◆ TEXT PASSAGE ◆
The land has been divided into two countries but the sense of shared heritage has remained undivided.

Sharing the pain, beyond the Border

Spotlight on history: Ikram Basra (third from right) with the cast of the play; Brandon Shaw (second from right) plays Shaheed Udham Singh



Renu Sud Sinha

THE land has been divided into two countries but the sense of shared heritage has remained undivided. The colour of national flags is different but the legacy of pain has similar hues. The blood of thousands killed and wounded in the Jallianwala Bagh massacre may have seeped into the soil of Amritsar but it has left a permanent stain on the souls of generations of Punjabis — on both sides of the border. 

The suppressed rage of the oppressed found an outlet in the written word. The massacre spawned a huge body of work — scholarly as well as literary. What was an outpouring in the immediate aftermath has not dried even after a 100 years. The gory happening has continued to anguish writers in this century as well. 

In its centenary year, while the arc lights remain focussed on the massacre, an author and playwright from Pakistan has found his muse in Shaheed Udham Singh alias Ram Mohammad Singh Azad, who is said to be a witness to the butchery at the Jallianwala Bagh on April 13, 1919. Azad nursed his wounds for nearly two decades and finally avenged the mass murder when he shot Michael O'Dwyer in 1940.

“I was a child when I first heard about the Jallianwala Bagh massacre and Azad,” says Ikram Basra. “His persona and heroics fascinated me and have stayed with me ever since. Even for his times, Azad was an extraordinary man. Free from the confines of all religions, he believed in humanity. He knew very well the difference between violence and non-violence but did what he had to do to make the world aware about the British atrocities. At the time when the Empire was all powerful, Azad dared to challenge its supremacy and highlighted India’s perspective during his trial.”

◆ INPUT DATA ◆
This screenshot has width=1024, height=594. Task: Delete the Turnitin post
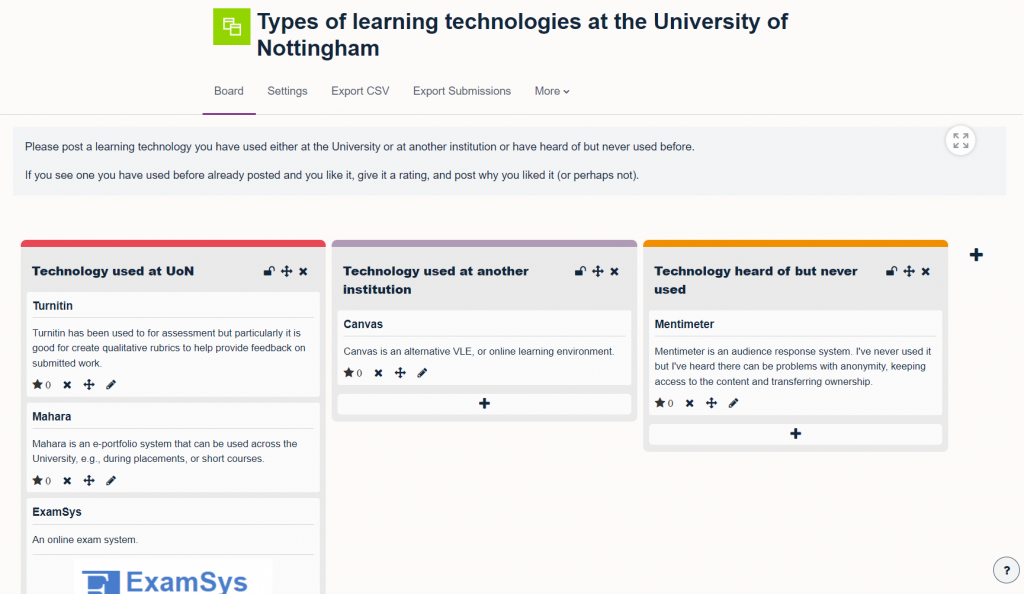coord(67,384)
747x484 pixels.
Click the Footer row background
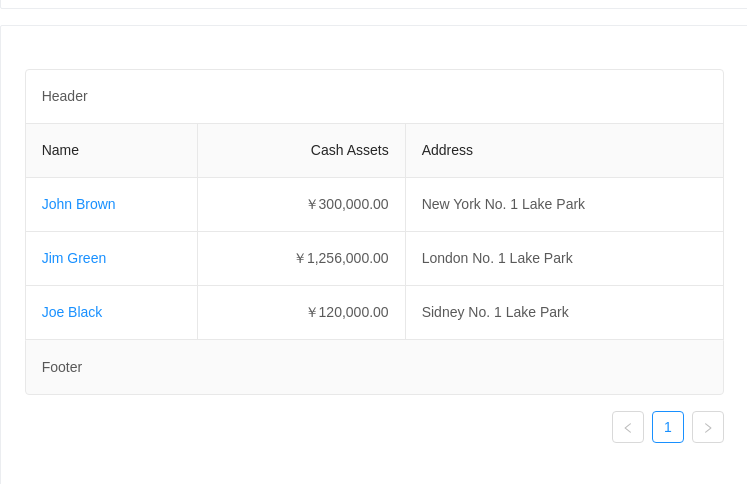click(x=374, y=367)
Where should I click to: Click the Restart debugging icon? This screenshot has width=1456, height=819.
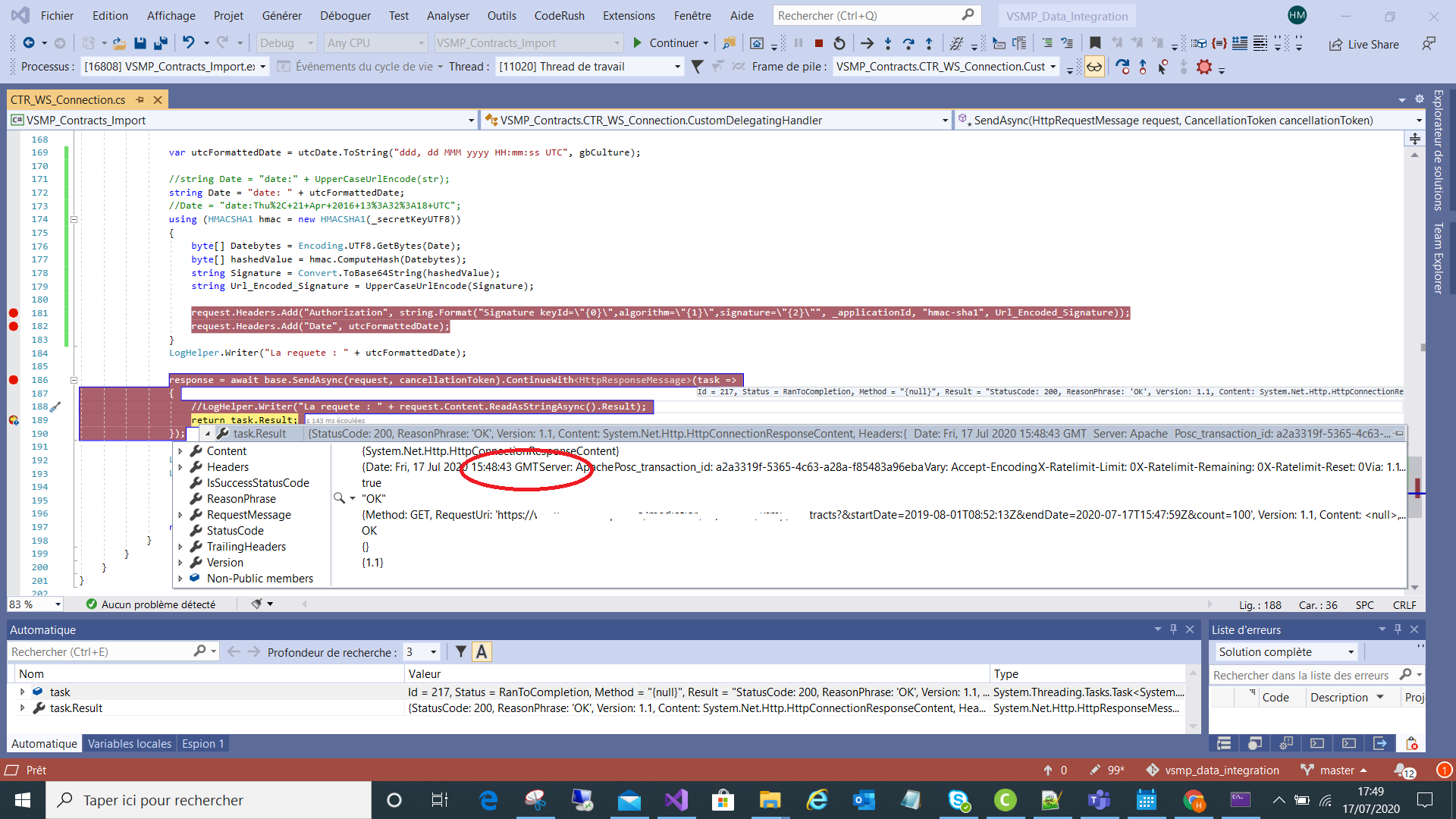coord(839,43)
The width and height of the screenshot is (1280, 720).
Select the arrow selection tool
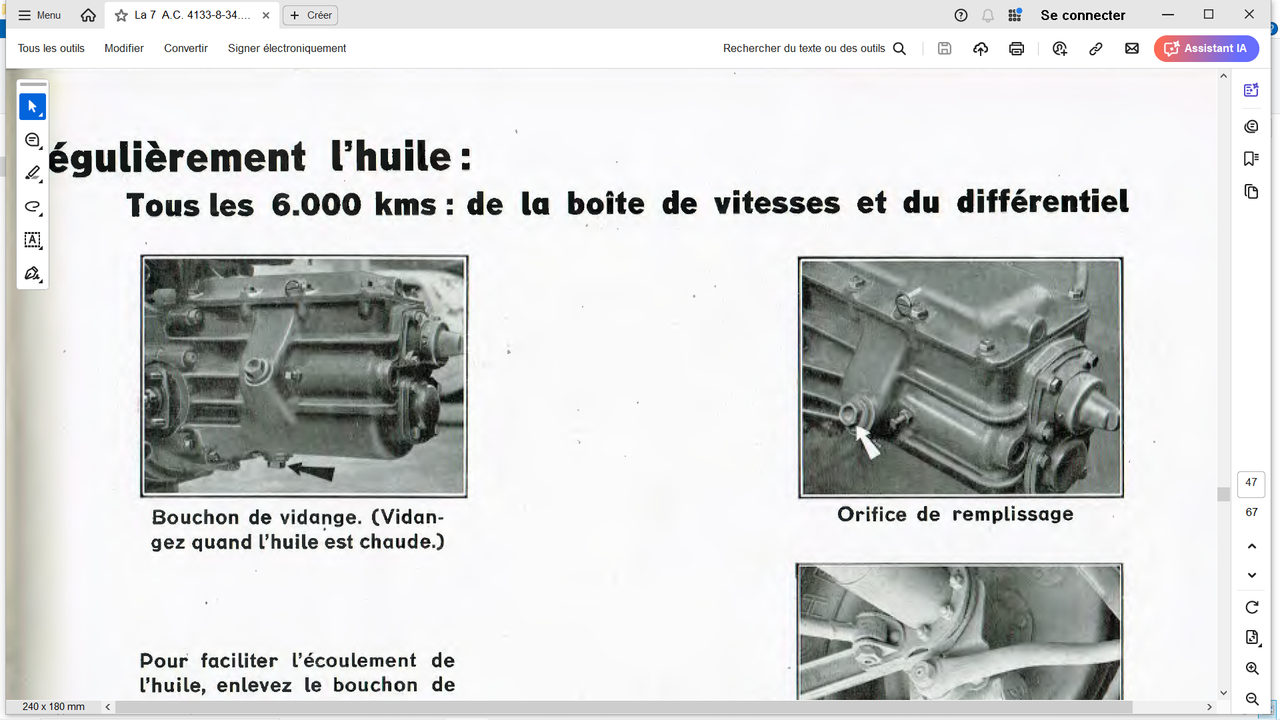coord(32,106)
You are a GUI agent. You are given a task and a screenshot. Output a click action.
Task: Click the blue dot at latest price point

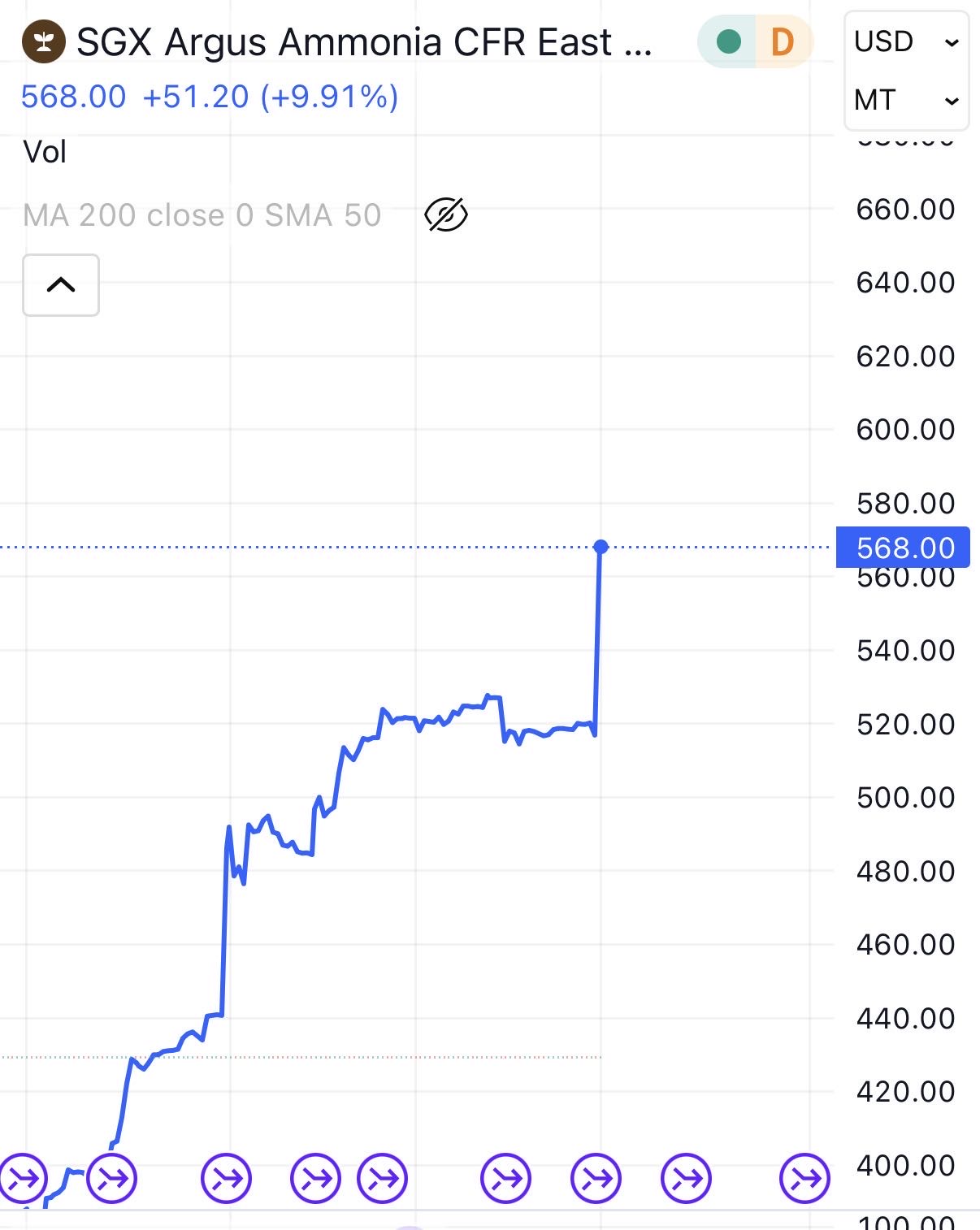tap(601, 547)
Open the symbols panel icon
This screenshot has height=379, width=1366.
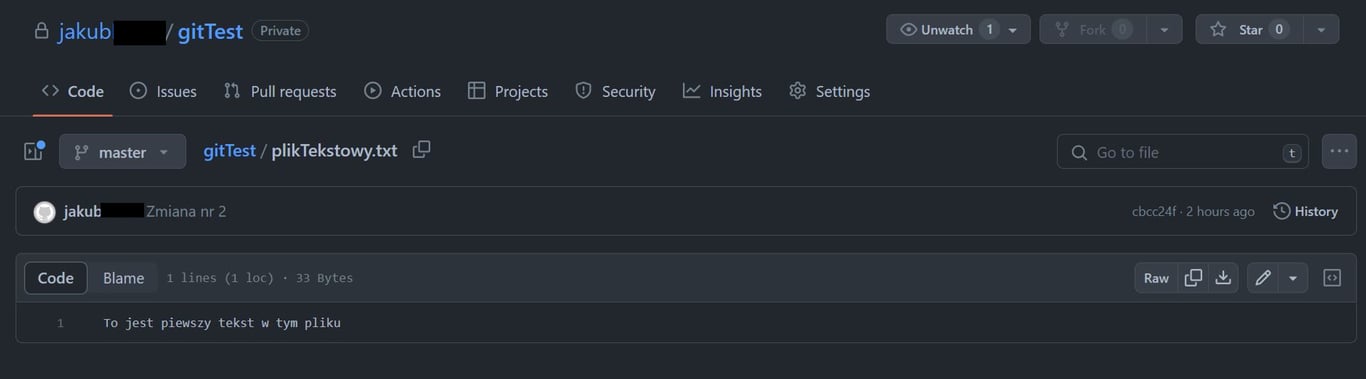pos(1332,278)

◆ ACTIONS TO TAKE ◆
1. According to the article on the Jallianwala Bagh massacre, in what year did Azad shoot Michael O'Dwyer?
2. Retype the rows starting at the line containing "747x484 pixels." and ending at the line containing "coord(839,43)", omitting the pictures.
The article and the rows are unrelated sources.

◆ SOLUTIONS FOR EACH TASK ◆
1. 1940

2.
747x484 pixels.
Click the Footer row background
click(x=374, y=367)
Where should I click to: Click the Restart debugging icon? This screenshot has width=1456, height=819.
coord(839,43)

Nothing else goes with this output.